If you're interested in diving in, get in touch with Ori Livneh.

Schemas edit

  •   Done Make sure all properties have helpful "description" fields.

Server-side schema handling edit

  •   Done Write Python abstraction for grabbing schemas from metawiki.
  •   Done Validate incoming events against declared schema.
  •   Done Generate SQL schema from JSON Schema (WIP: see 'glass' project in Gerrit).
  •   Done Automatically INSERT TABLE when new schema encountered. (But carefully consider security and scalability implications.)

Monitoring edit

  •   Done Watch for truncated events (tell-tale sign: missing trailing ';' in query string).
  •   Done Keep sequence ID counters (one per host) and watch for gaps, which indicate packet loss.
  • Keep tabs on rate of incoming invalid events and emit alerts as appropriate.
  • Emit alerts as bona fide, subscribable events.
  • Write gmond plugin to send stats to Ganglia.
  • Create new $wgDebugLogGroup that writes to vanadium; use it to log EventLogging alerts from Apaches.

Storage / archiving edit

  •   Done Set up automatic archiving and log rotation of raw event log data dump.
  • Figure out a sane MySQL permissions scheme.
  • Make sure Hadoop is getting all events, not just esams.
  •   Done Make sure MySQL insert failures are handled gracefully.
  • Failover & replication plans.
  • If required: write up specs for add'l machine.

Client-side edit

  • Migrate remaining ClickTracking clients (see Trello card for list).
  • Reliably generate the anonymous user cookie & token (currently done by E3Experiment's openTask.js with generateId() function copy-pasted from mediawiki.user.js).
  • always supply this as _token, like _rv and _id?
  • Provide default implementations for common fields.
  • If we continue with a userbuckets cookie to determine client-side behavior, then take over code from ClickTracking's ext.UserBuckets.js (and mediawiki.user.js) and fix bugs.
  • Handle excessively long query strings, relevant because varnish only logs the first 255 characters of the query string!

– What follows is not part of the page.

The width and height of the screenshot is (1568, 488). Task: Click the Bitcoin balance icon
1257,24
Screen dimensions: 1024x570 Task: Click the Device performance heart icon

  Done As and when Mobile team begins to use EventLogging features, deploy the extension to wikis beyond enwiki.

PHP-side edit

  • Assuming we continue to log events on the server (currently account_create events), reimplement an appropriate subset of client-side logging in PHP.

Misc edit

  •   Done Puppetize.
  • More unit tests.
  • Documentation.
  •   Done DevServer.php should validate schema (WIP, staged in Ori's repo)
  • Improve dev tooling on Metawiki. Write a a small JavaScript module for Schema: pages that:
  • generates the $wgResourceLoaderModules declaration, so one can simply copy/paste schema module setup code.
  • provides a textarea for pasting a JSON object and checking if it validates against the schema.
  •   Done Test varnish patch referenced in RT 4094. Let Mark know how it goes.
  • Deploy CodeEditor to Meta (see Gerrit change 36343).
  • Override JSON validation error messages (see includes/JsonSchema.i18n.php) on Meta with nicer template.
  • Read the JSON Schema spec in full and do a "conceptual lint": figure out what we're doing wrong or not utilizing.